[Stored data entries]
• • • •
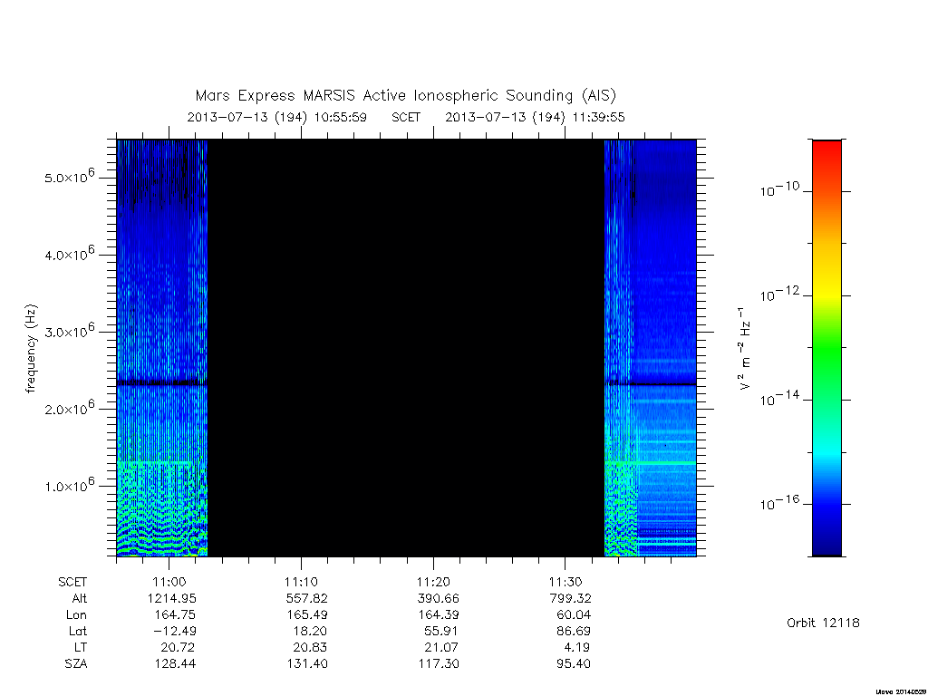The width and height of the screenshot is (928, 696).
Task: Click the left spectrogram data block
Action: tap(162, 348)
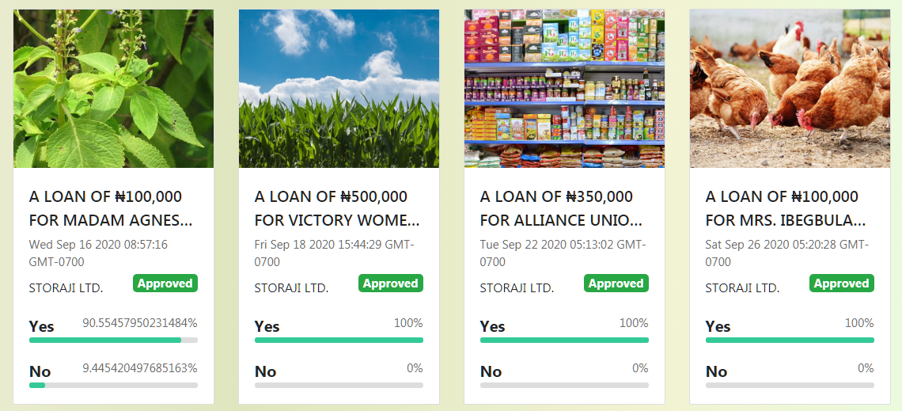Click No progress bar at 9.44%
Image resolution: width=902 pixels, height=411 pixels.
[113, 385]
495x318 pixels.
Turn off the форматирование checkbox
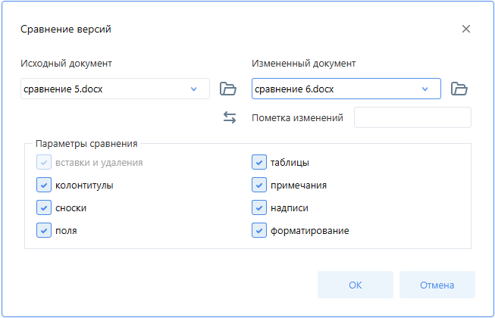pyautogui.click(x=258, y=230)
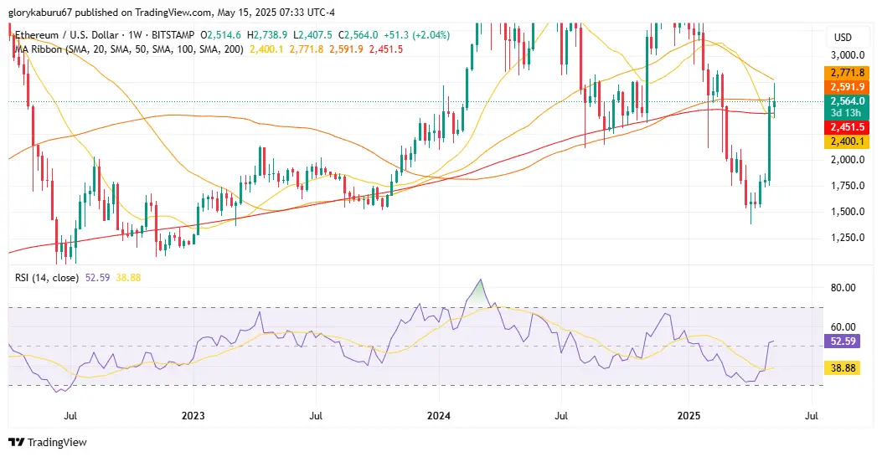Click the yellow 38.88 RSI average tag
The image size is (882, 457).
coord(842,368)
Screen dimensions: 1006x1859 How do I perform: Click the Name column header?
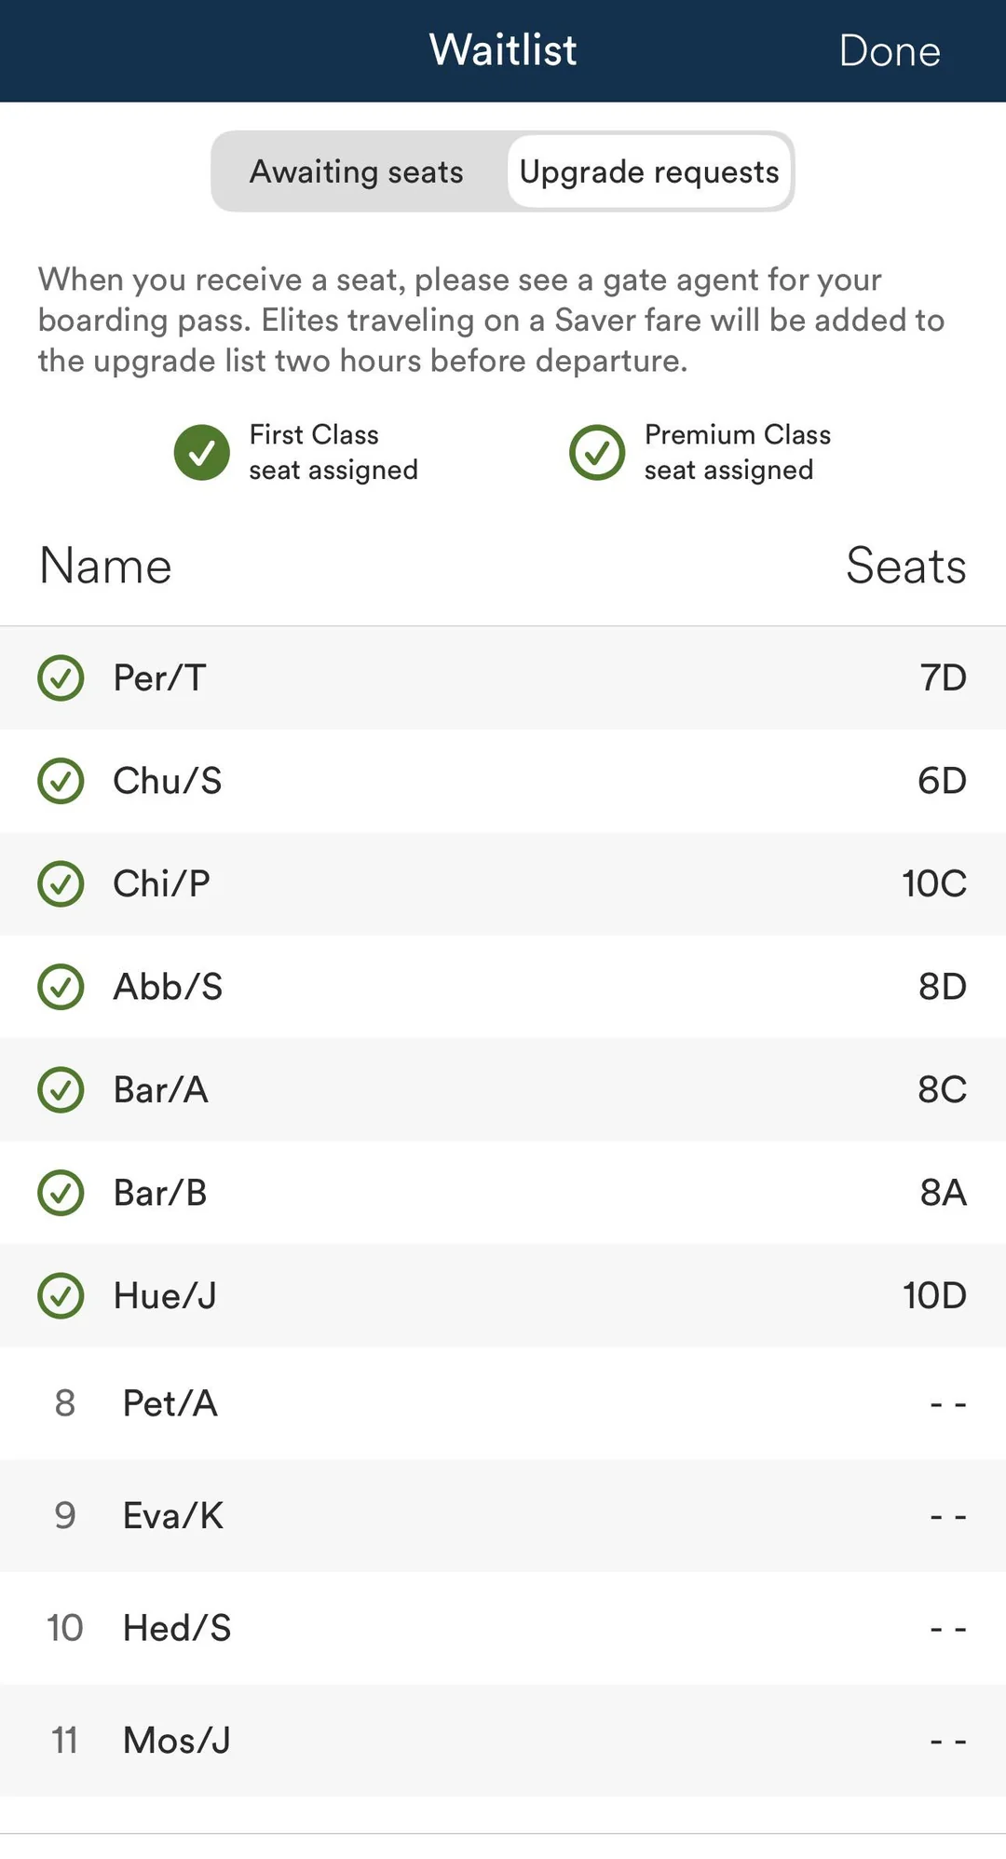coord(106,566)
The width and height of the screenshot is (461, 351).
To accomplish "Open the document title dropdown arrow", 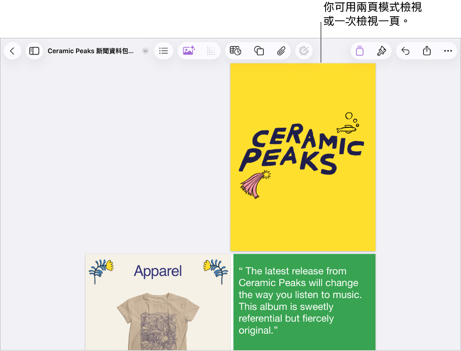I will (145, 51).
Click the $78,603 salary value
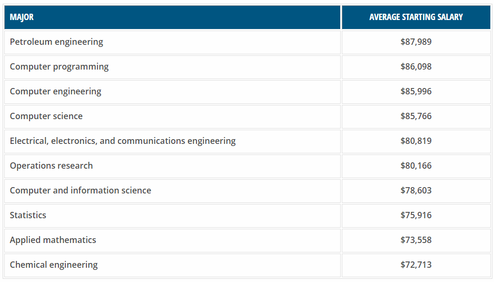This screenshot has width=494, height=282. coord(416,190)
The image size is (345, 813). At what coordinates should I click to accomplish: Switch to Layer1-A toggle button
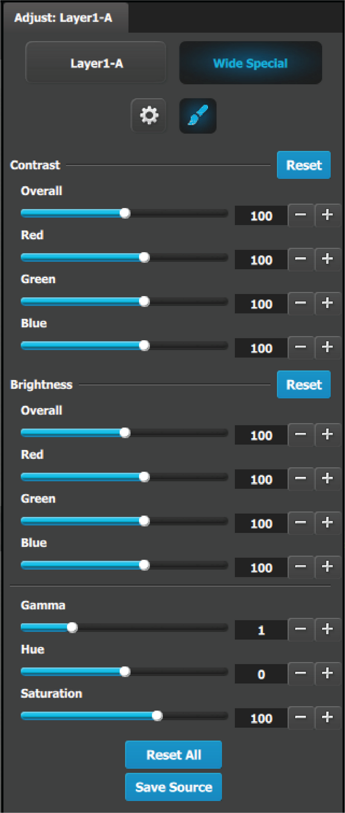(96, 63)
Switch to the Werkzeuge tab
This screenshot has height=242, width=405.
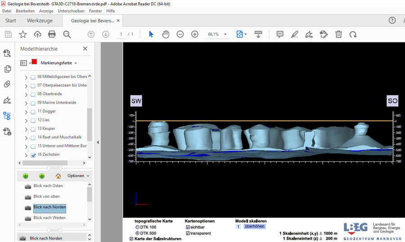[x=40, y=21]
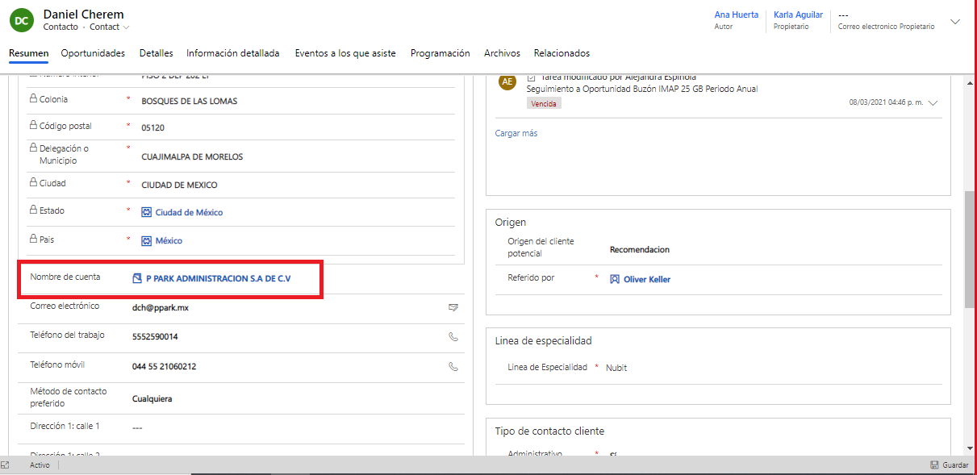The height and width of the screenshot is (475, 977).
Task: Open the Archivos tab
Action: tap(502, 53)
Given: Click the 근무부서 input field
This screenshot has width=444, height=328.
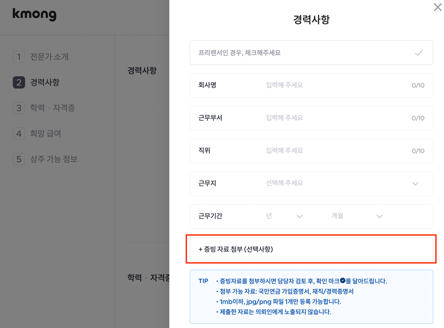Looking at the screenshot, I should 332,118.
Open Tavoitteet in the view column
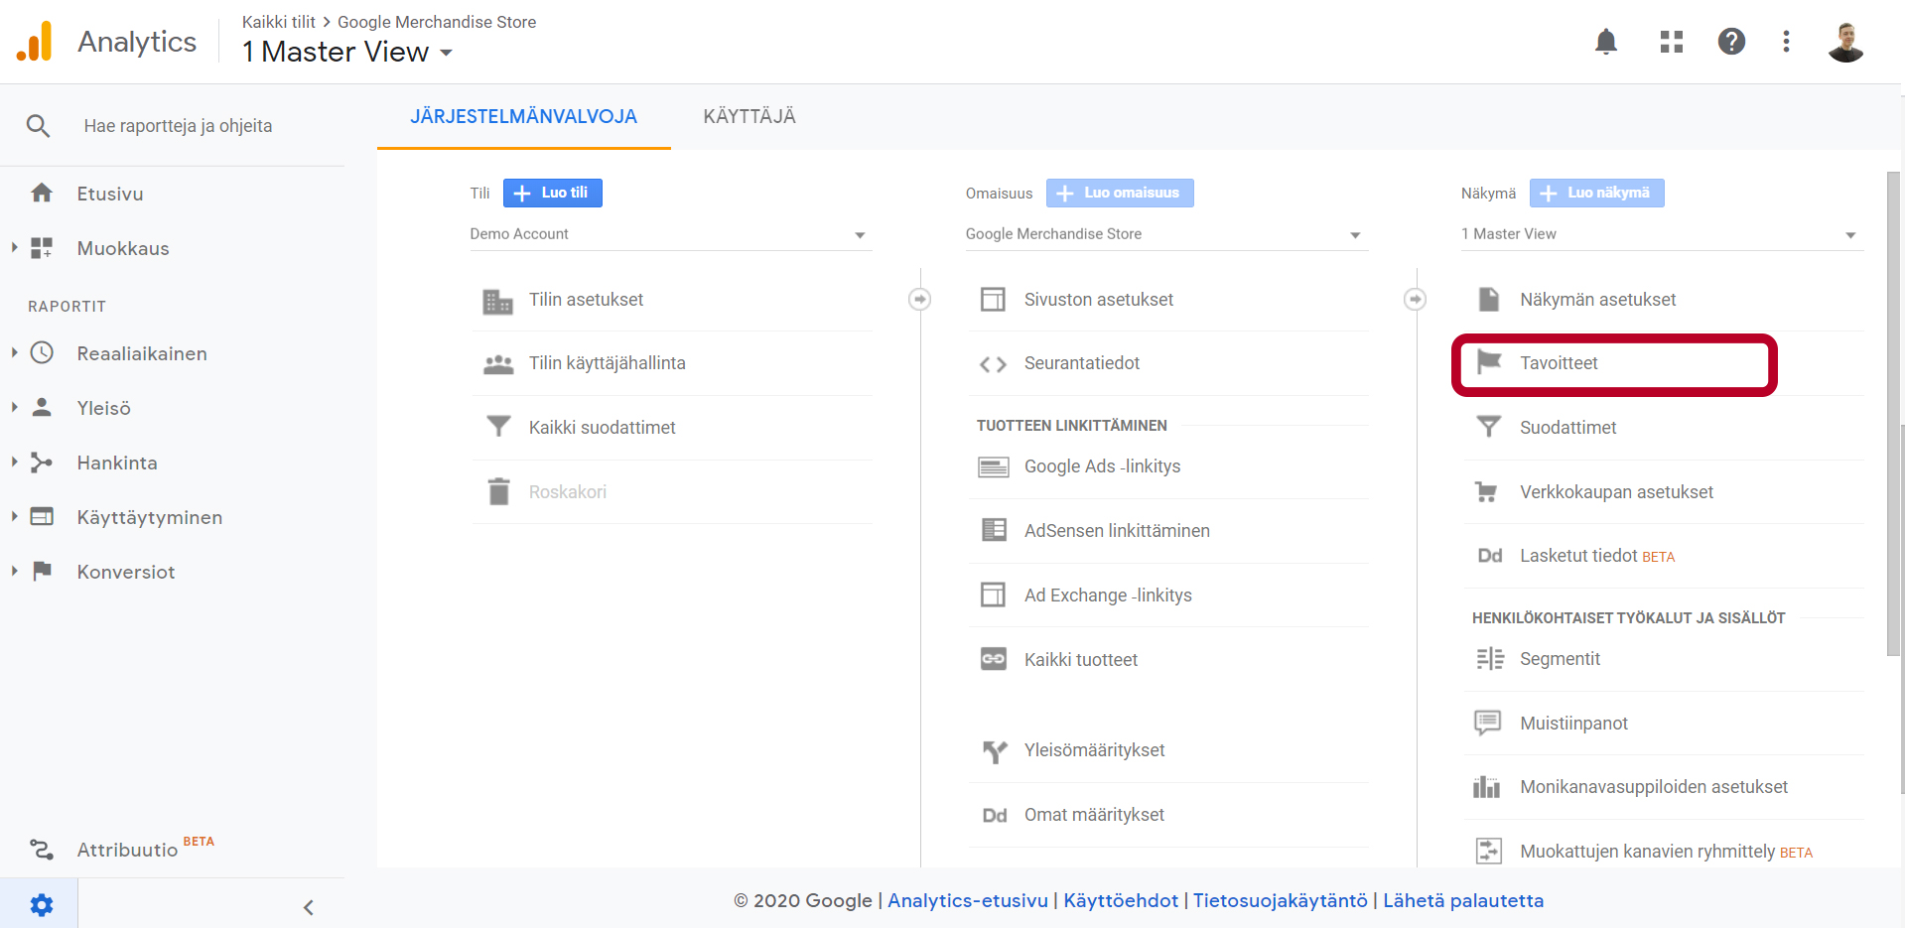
• • • •
Lines from the one containing "This screenshot has height=242, width=405." through the end of the entries above, both included, are to be written out exactly; no pictures and no other lines.

This screenshot has height=242, width=405.
[x=40, y=21]
The height and width of the screenshot is (475, 977).
Task: Open the Archivos tab
Action: tap(502, 53)
Given: Click the 근무부서 input field
This screenshot has width=444, height=328.
Looking at the screenshot, I should 332,118.
Open Tavoitteet in the view column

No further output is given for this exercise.